22 So Samuel said: “Has the Lord as great delight in burnt offerings and sacrifices, As in obeying the voice of the Lord? Behold, to obey is better than sacrifice, And to heed than the fat of rams. 23 For rebellion is as the sin of witchcraft, And stubbornness is as iniquity and idolatry. Because you have rejected the word of the Lord, He also has rejected you from being king” (1 Samuel 15:22–23, NKJV).
The Lord of hosts had commanded king Saul to execute His judgment against the Amalekites by utterly destroying them (1 Sam. 15:2-3). Instead, Saul and the people spared their king and the choice animals, being “unwilling to utterly destroy them” (1 Sam. 15:9). When confronted by Samuel about this clear violation of God’s word, Saul was confident he had “performed the commandment of the Lord,” making an excuse the people spared the animals for a sacrifice to the Lord (1 Sam. 15:13-15). But Saul was wrong. God’s prophet spoke of God’s displeasure and condemnation of this disobedience. Saul had led the people in stubborn rebellion. Because he had rejected the word of the Lord, God rejected him as king of Israel (1 Sam. 15:22-23). There is an obvious lesson for us; The end does not justify the means. Like Saul, we have no right to change the command of God and rationalize our alteration with a “good deed” we put in its place. Living by faith is about trusting God’s commands are correct and following them with devoted allegiance. “The statutes of the Lord are right, rejoicing the heart” (Ps. 19:8). To obey God is better than offering sacrifices He has not commanded.
23 Moreover, as for me, far be it from me that I should sin against the Lord in ceasing to pray for you; but I will teach you the good and the right way. 24 Only fear the Lord, and serve Him in truth with all your heart; for consider what great things He has done for you. 25 But if you still do wickedly, you shall be swept away, both you and your king. (1 Samuel 12:23–25, NKJV)
Israel had demanded a king to be like the nations around her. With stern warnings against their hard hearts and disobedience to God’s law, Samuel anointed Saul to be king of Israel at God’s direction. The prophet would continue to do his work even though many were abandoning God and His law. In verse 23 Samuel reminds us we cannot allow the sins of others to lead us into sin and its carelessness toward our spiritual duty. Like Samuel, we must continue to pray and teach God’s will. As hearers of God’s word, we must fear Him and serve Him in truth with hearts given fully to Him (verse 24). The great things God has done for us compels our earnest, faithful service. Samuel’s warning in verse 25 remains relevant today. If we disobey God and persist in wickedness we will be punished. Israel was punished for her sins. When God’s people do wickedly and refuse to repent, punishment from God is just and sure (Romans 2:1-11; 2 Corinthians 5:10).

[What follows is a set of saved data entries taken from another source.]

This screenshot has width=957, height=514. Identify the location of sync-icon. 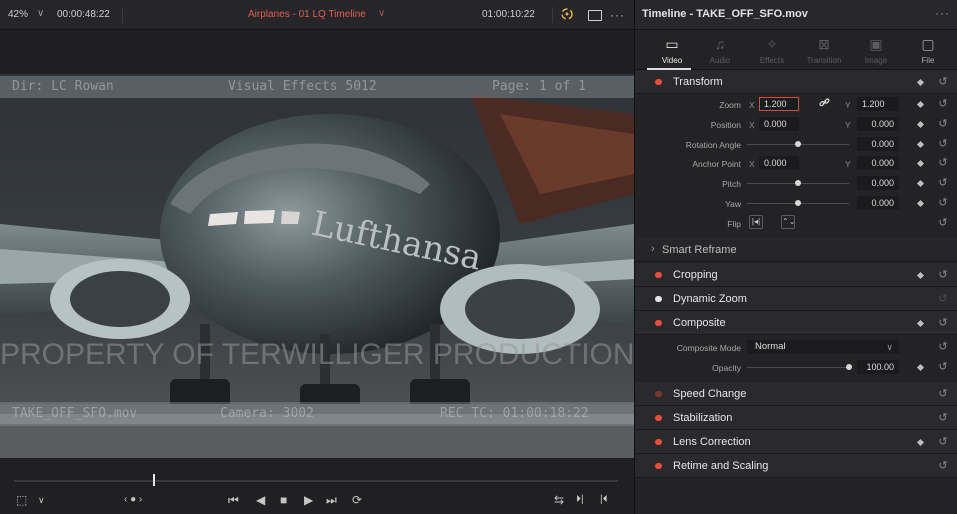
(567, 15).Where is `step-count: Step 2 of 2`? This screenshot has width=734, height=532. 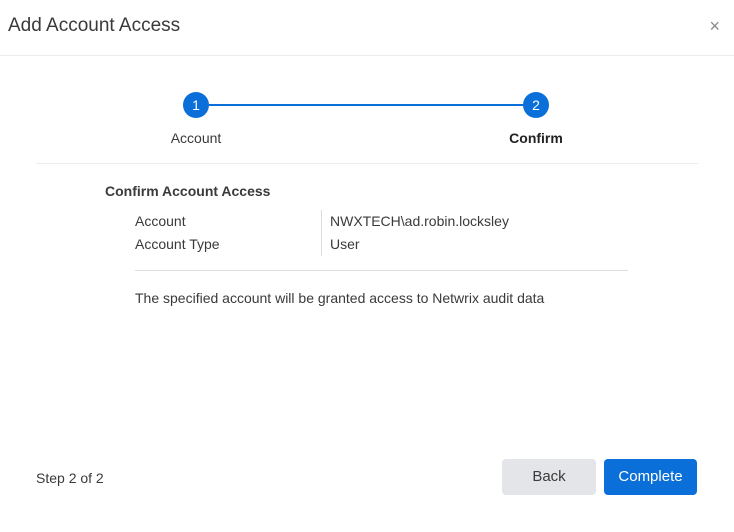 step-count: Step 2 of 2 is located at coordinates (70, 478).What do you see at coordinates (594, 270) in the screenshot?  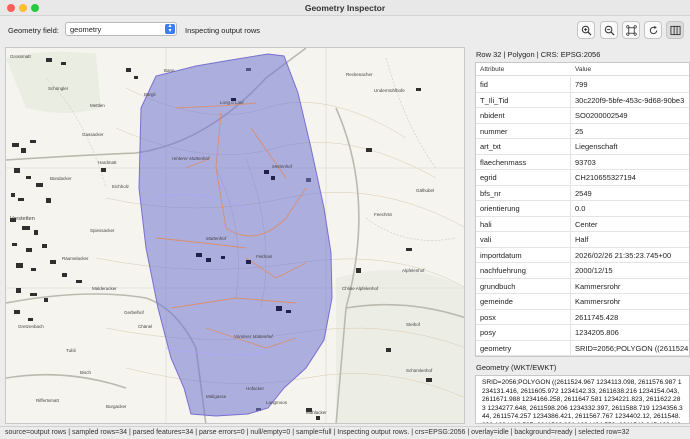 I see `value-cell: 2000/12/15` at bounding box center [594, 270].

Now the Lord came and stood and called as at other times, “Samuel! Samuel!” And Samuel answered, “Speak, for Your servant hears.” (1 Samuel 3:10)
God no longer speaks to us directly like He did to the boy Samuel. But rest assured, God has spoken to us “by His Son” (Heb. 1:1-2). Young Samuel sets an example of readiness before God, both to listen to what He said and to be His servant. To be a servant of God you must listen to God’s word. You will need a humble, willing heart to listen to God’s word with an ear to obey Him. To be a servant of God means not only hearing what His word says, but also doing what He says. Jesus rebuked people who called His “Lord, Lord” while refusing to do the things He said (Lk. 6:46). Let us follow Samuel’s example and listen to God’s word by reading the Scriptures. And then, like Samuel, be God’s servant by doing what His word says (Matt. 7:21).